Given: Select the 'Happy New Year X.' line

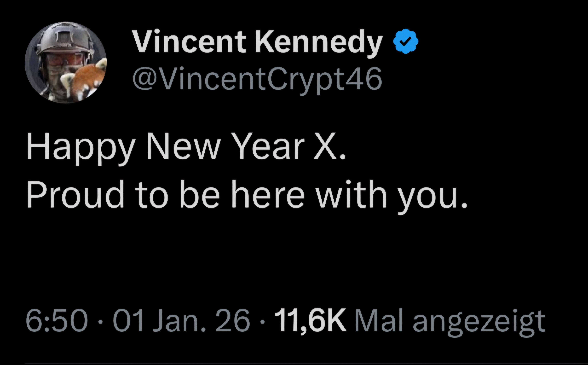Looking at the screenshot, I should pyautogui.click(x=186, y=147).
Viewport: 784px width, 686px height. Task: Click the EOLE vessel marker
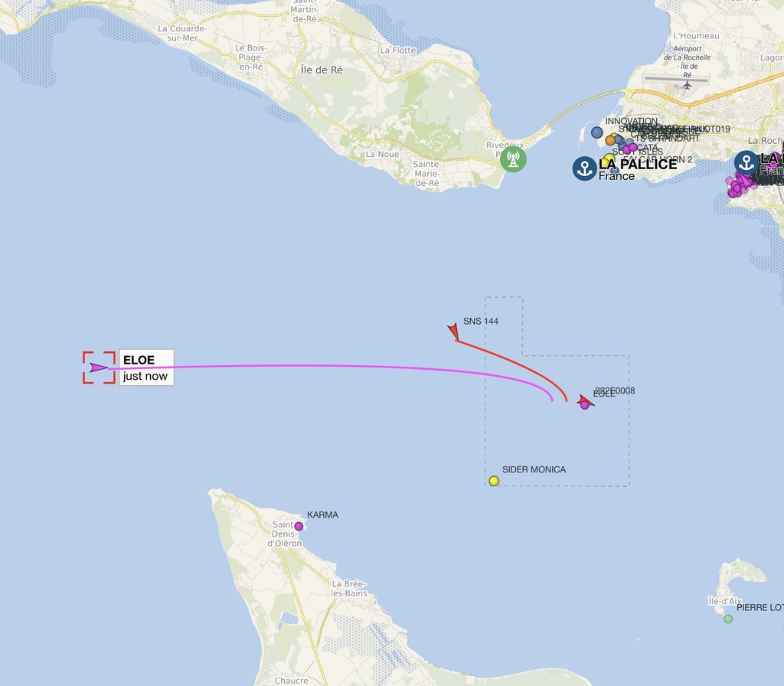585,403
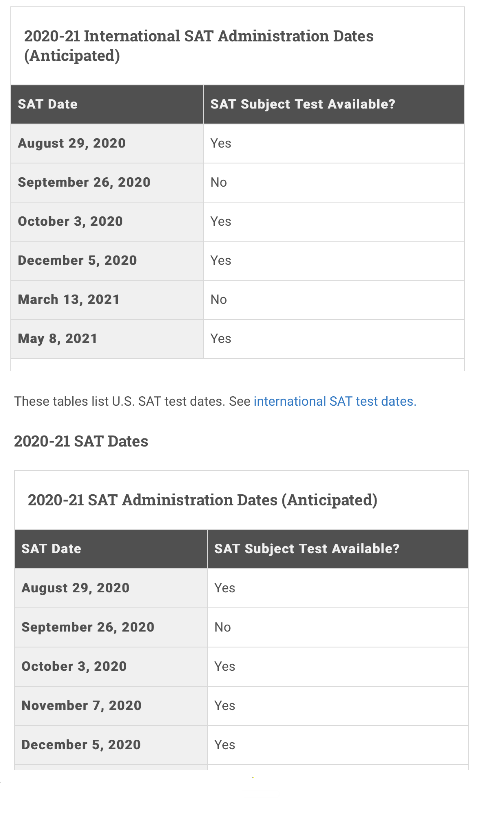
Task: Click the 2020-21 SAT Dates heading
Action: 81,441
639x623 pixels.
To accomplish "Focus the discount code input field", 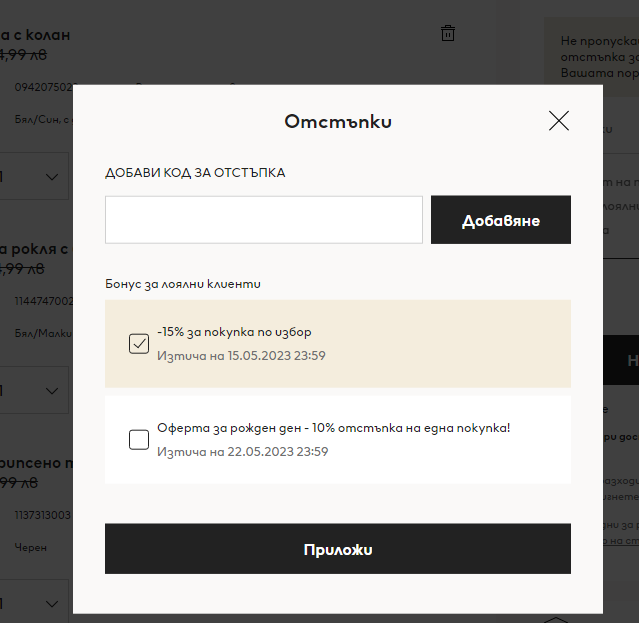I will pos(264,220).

:::::

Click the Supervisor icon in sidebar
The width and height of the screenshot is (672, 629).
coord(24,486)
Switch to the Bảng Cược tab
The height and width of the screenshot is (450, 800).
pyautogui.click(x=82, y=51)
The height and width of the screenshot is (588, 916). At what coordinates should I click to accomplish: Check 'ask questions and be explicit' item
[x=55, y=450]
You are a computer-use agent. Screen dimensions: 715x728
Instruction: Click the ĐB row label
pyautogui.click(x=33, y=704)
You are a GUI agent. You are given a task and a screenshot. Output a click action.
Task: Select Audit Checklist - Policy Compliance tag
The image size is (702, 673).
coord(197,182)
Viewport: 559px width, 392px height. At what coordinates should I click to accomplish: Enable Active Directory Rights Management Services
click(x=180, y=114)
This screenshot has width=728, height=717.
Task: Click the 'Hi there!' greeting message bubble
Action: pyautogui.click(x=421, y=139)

:::::

◆ **WHAT IS REQUIRED**
Please return every line of the material above that includes "agent".

◆ **REPLY**
You are a computer-use agent. Screen dimensions: 715x728
You are a GUI agent. You are given a task and a screenshot. Output a click action.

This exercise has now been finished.